AI Article Synopsis

  • - The study assessed how well disease data from the Korean Atomic Bomb Survivor Cohort (K-ABC) survey matched with medical records from the NHIS and KCCR databases, focusing on 1,215 participants' lifetime health conditions from 2020 to 2022.
  • - Key indicators like sensitivity, specificity, and accuracy were analyzed for eleven diseases, with hypertension and cataracts being the most prevalent; many diseases showed strong agreement between survey and records, particularly in older adults.
  • - Results indicated high reliability in self-reported health data for major conditions like hypertension and cancer, implying that the survey method for collecting morbidity information is valid across different age groups.

Article Abstract

Objectives: This study aimed to evaluate the agreement of disease status collected through a survey of the Korean Atomic Bomb Survivor Cohort (K-ABC), compared with medical claim records from the Korean National Health Insurance Service (NHIS) database and the Korean Central Cancer Registry (KCCR).

Methods: Data on the lifetime physician-diagnosed morbidities of 1,215 K-ABC participants were collected through an interviewer-administered questionnaire between 2020 and 2022. Survey data were linked to the NHIS and KCCR databases. Eleven diseases were included for validation. We evaluated the following indicators: sensitivity, specificity, positive predictive value, negative predictive value, accuracy, the area under the curve, and the kappa coefficient.

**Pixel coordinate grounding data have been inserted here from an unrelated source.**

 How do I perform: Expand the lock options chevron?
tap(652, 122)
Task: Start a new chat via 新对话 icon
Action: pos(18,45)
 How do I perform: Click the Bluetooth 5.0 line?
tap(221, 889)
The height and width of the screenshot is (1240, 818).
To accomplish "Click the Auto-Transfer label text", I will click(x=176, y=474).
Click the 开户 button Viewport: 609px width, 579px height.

Results: The mean±standard deviation age was 62.1±18.7 years, and 42.6% of the participants were aged ≥70 years. Hypertension and cataracts showed the highest prevalence rates (33.8 and 28.8%, respectively). Hypertension, diabetes, and cancer demonstrated high sensitivity (>0.8) and specificity (>0.9), whereas diabetes, cancer, myocardial infarction, angina pectoris, and asthma exhibited high accuracy (>0.9). In contrast, arthritis, allergic rhinitis, and asthma showed low sensitivity (<0.4) and kappa values (<0.3). In the participants aged ≥70 years, the kappa value was ≥0.4 for all diseases except arthritis, allergic rhinitis, and asthma.

Conclusions: The results from this initial analysis showed relatively high agreement between the survey and NHIS/KCCR databases, especially for hypertension, diabetes, and cancer. Our findings suggest that the information on morbidities collected through the questionnaires in this cohort was valid for both younger and older individuals.